South African consumer goods group Tiger Brands has made a fresh move to acquire local rival AVI.

AVI, which has rejected previous approaches from Tiger, is currently considering the terms of the proposed deal.

In a joint statement issued today (26 January), the companies said Tiger had made "further formal communication" to AVI. However, no further information is being disclosed at present.

Peter Matlare, CEO of Tiger Brands, told just-food that the combined company would provide a foundation for faster growth in South Africa and throughout the rest of the continent.

"The combined company will create a focused and balanced fast-moving consumer goods company and will result in a more efficient and effective platform from which to position the combined entity for accelerated growth.

"This combination would allow the merged entity to improve its global competitiveness to the benefit of consumers, customers and other stakeholders and will provide a stronger base to expand further into the rest of Africa," he said.

Matlare said that Tiger was looking to expand its business both organically and through strategic acquisitions.
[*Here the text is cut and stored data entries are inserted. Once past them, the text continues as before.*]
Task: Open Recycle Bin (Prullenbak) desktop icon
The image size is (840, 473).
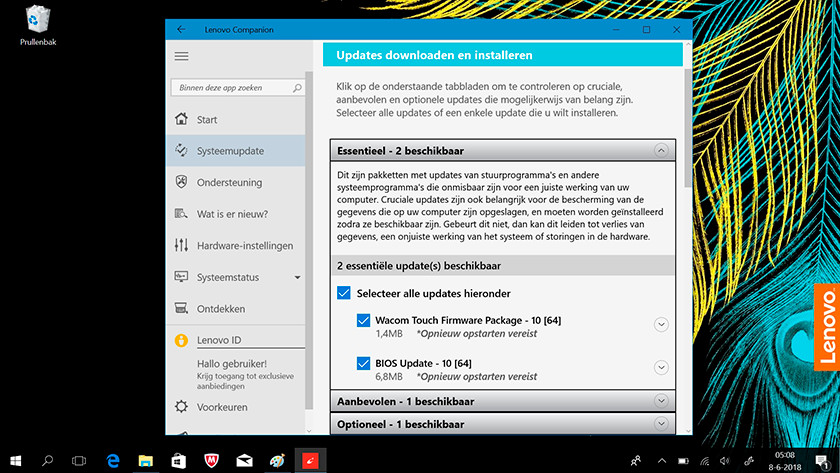Action: point(37,21)
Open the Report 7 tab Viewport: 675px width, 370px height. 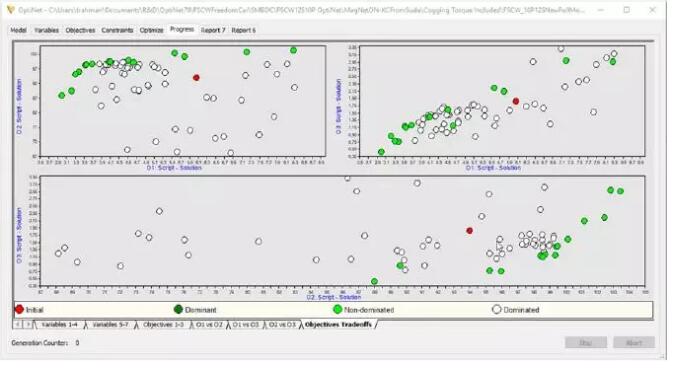click(x=213, y=30)
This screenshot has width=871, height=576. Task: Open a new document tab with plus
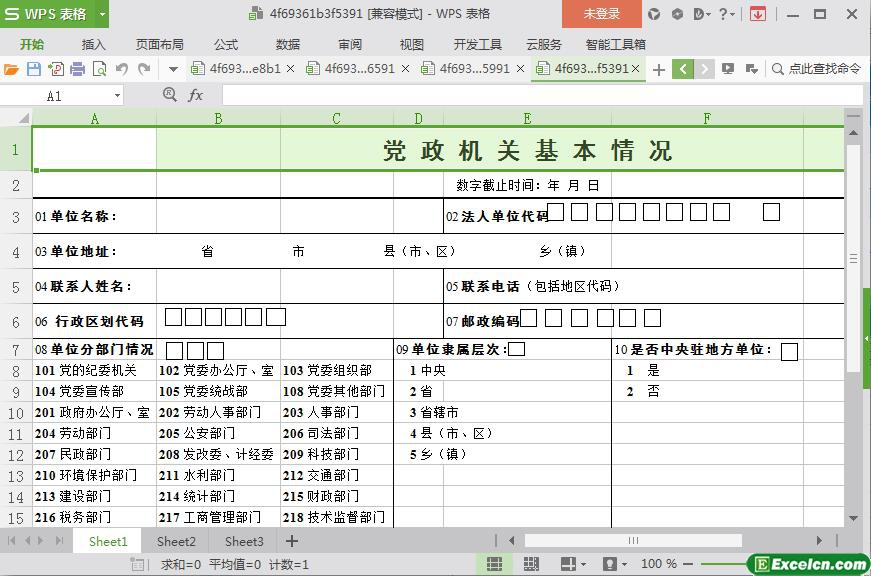[658, 69]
"In terms of Tiger's growth strategy we've identified a couple of areas where we've always said we wanted to grow. One is domestically - either organically in terms of the innovations that we drive within our organisation, and indeed the other is acquisitively in terms of those opportunities that exist where Tiger currently does not play," he revealed.

Matlare added that Tiger did not anticipate the crisis in the global credit markets standing in the way of the company's expansion plans.

"We believe we have a strong balance sheet, we're a highly cash-generative business… that allows us to go into the capital markets and have discussions about raising that capital, and we think we've done our homework."

AVI produces snacks and beverages, including the Bakers, Pyotts and Baumann's brands.